** start EXTRACTED ENTRIES **
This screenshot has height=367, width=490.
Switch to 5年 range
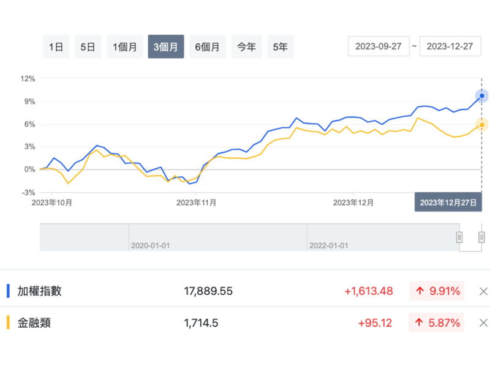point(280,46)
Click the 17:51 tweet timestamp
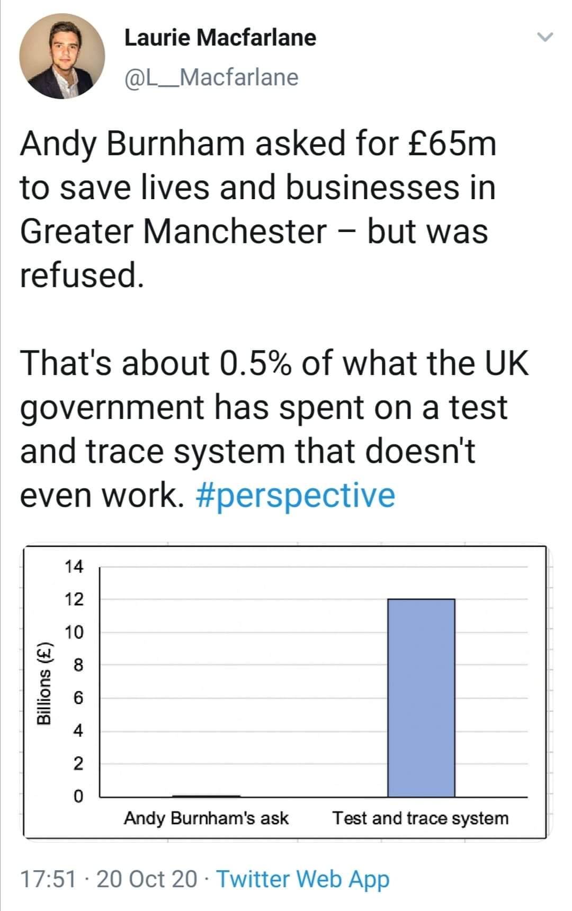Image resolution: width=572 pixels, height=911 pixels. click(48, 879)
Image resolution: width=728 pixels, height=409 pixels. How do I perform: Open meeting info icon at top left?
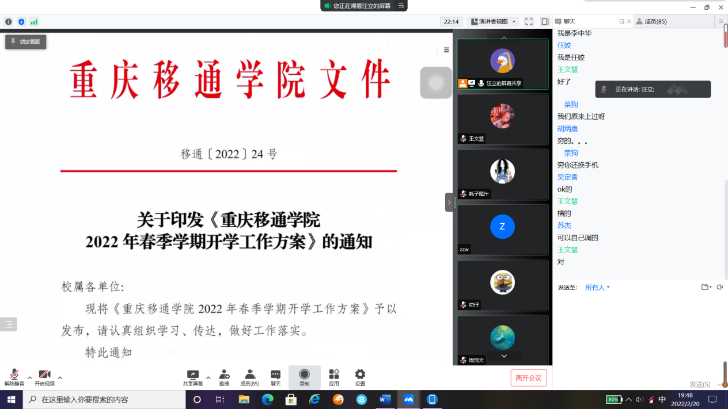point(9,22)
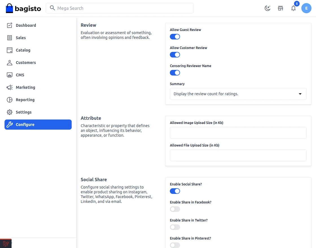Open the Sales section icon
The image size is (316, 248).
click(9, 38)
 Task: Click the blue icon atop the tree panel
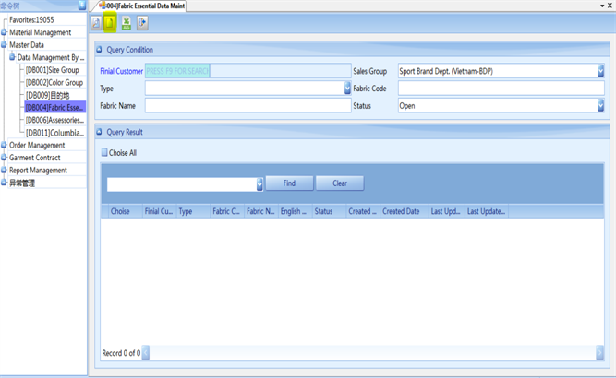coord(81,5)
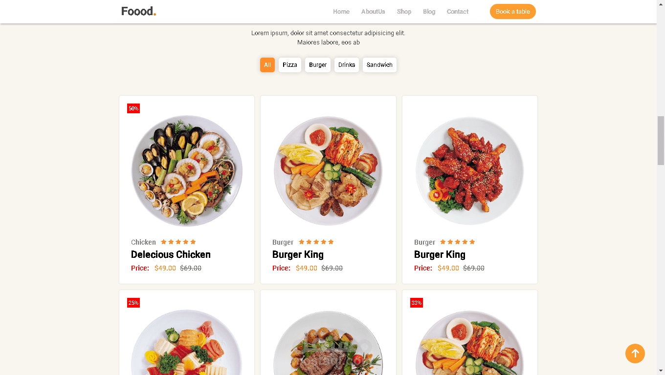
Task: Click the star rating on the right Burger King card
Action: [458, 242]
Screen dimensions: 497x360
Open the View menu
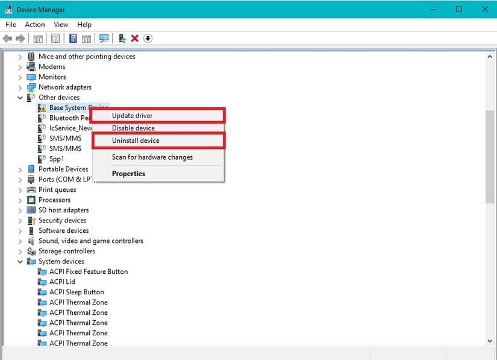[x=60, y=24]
** end EXTRACTED ENTRIES **
» WHAT IS ASKED: Please copy out every one of the rows above word for word, leaving out the pictures.

» ANSWER FOR THIS EXERCISE:
This screenshot has height=367, width=490.
Switch to 5年 range
point(280,46)
Click the 17:51 tweet timestamp
Image resolution: width=572 pixels, height=911 pixels. click(48, 879)
Image resolution: width=728 pixels, height=409 pixels. How do I perform: Open meeting info icon at top left?
point(9,22)
Open the Sales section icon
The image size is (316, 248).
click(9, 38)
 Task: Click the blue icon atop the tree panel
coord(81,5)
Task: Click the star rating on the right Burger King card
Action: [458, 242]
Screen dimensions: 497x360
Open the View menu
[x=60, y=24]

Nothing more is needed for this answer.